Researchers found that microplastics (1 µm to 5 mm) and nanoplastics (<1 µm), which are produced as larger plastic debris breaks down in the environment, can enter the human body through ingestion, inhalation, or skin contact. Once inside, these particles have been detected in blood, liver, and brain tissue at significant concentrations.
The review describes how these plastics can cross biological barriers such as the blood-brain barrier and accumulate in neural tissue. It identifies several molecular mechanisms by which plastics might contribute to neurodegeneration: protein aggregation, mitochondrial dysfunction, neuroinflammation, and disruption of gut-brain signaling.
One mechanism discussed is the acceleration of alpha-synuclein protein clumping—a hallmark of Parkinson’s disease—by nanoplastics acting as scaffolds for aggregation. In patient-derived cell models, nanoplastics increased alpha-synuclein aggregates by about 50% and reduced lysosomal degradation efficiency by around 30%. Oral exposure was shown to damage intestinal barriers and alter gut microbiome composition in animal studies.
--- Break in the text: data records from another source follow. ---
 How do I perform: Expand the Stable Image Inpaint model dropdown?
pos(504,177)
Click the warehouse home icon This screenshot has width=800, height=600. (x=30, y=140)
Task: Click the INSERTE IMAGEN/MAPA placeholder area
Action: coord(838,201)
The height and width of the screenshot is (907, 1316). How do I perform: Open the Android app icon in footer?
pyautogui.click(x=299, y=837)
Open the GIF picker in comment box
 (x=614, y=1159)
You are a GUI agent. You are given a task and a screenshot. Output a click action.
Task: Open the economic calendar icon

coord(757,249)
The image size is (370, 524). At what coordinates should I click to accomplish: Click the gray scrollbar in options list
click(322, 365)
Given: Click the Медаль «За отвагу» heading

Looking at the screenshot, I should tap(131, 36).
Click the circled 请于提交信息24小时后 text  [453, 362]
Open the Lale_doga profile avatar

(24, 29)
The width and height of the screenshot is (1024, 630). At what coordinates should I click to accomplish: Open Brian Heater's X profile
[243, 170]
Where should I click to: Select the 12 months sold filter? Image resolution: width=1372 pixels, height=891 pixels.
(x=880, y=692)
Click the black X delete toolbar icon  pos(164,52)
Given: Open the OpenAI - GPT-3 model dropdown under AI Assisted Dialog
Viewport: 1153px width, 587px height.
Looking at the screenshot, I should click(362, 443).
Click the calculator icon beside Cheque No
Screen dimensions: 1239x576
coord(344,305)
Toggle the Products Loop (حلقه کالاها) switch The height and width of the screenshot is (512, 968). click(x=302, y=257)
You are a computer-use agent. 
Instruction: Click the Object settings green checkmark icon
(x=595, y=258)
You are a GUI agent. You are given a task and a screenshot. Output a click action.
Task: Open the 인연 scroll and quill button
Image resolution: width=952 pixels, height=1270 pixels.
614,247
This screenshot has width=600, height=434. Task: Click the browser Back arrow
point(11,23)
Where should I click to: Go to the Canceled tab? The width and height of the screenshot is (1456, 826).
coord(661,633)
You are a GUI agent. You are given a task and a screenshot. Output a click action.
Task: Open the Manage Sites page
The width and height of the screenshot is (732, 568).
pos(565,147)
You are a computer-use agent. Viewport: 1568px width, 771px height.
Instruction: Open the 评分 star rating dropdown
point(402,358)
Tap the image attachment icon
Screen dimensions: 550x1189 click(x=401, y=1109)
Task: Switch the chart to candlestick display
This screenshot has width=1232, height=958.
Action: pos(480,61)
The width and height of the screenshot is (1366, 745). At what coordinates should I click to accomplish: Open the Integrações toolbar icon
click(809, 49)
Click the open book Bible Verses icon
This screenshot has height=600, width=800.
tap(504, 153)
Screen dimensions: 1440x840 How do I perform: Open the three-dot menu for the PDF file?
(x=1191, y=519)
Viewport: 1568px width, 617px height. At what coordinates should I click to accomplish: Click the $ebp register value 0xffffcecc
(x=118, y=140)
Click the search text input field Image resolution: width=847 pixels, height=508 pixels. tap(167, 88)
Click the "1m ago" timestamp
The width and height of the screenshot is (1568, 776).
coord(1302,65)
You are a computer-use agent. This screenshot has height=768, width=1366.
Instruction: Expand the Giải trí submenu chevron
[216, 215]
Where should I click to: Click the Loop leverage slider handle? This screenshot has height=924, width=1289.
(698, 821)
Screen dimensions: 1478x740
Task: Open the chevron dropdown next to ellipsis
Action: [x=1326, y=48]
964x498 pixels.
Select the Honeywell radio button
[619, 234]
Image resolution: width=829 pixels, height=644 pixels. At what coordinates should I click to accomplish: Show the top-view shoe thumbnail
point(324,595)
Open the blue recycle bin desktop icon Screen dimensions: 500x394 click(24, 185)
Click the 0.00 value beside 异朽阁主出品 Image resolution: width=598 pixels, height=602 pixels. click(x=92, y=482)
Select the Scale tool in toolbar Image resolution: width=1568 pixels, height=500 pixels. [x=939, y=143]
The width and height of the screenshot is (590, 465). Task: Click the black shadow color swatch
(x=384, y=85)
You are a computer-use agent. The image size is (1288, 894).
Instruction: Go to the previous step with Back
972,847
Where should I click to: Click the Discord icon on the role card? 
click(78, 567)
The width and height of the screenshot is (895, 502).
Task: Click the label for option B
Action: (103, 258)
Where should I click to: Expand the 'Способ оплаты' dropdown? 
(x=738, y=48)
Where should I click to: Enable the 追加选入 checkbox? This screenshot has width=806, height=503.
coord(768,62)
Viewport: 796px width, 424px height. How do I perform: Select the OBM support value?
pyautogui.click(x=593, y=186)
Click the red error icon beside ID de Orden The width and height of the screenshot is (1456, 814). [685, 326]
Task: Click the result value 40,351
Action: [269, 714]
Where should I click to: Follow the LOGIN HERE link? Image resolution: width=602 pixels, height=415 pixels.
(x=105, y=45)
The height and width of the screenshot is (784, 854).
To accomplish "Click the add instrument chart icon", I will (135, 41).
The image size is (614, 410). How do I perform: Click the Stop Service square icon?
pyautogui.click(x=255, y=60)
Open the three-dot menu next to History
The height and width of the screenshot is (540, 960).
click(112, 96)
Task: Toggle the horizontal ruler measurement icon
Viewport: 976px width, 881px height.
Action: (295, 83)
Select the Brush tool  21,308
Other findings indicate that polystyrene nanoplastics can inhibit cellular energy production pathways, increase oxidative stress, and promote neuronal death. Plastics also impair astrocyte function and can transport heavy metals that disrupt iron balance in the brain.
Parkinson’s disease is recognized as the second most common neurodegenerative disorder worldwide. Its incidence is increasing rapidly—faster than any other neurological condition—and environmental factors are thought to play a major role alongside aging and genetics.
The review concludes that while there is biological plausibility for a link between plastic pollution and Parkinson’s disease based on preclinical evidence, more research is needed. The authors call for large-scale human studies that combine environmental exposure data with long-term clinical follow-up to better understand potential risks.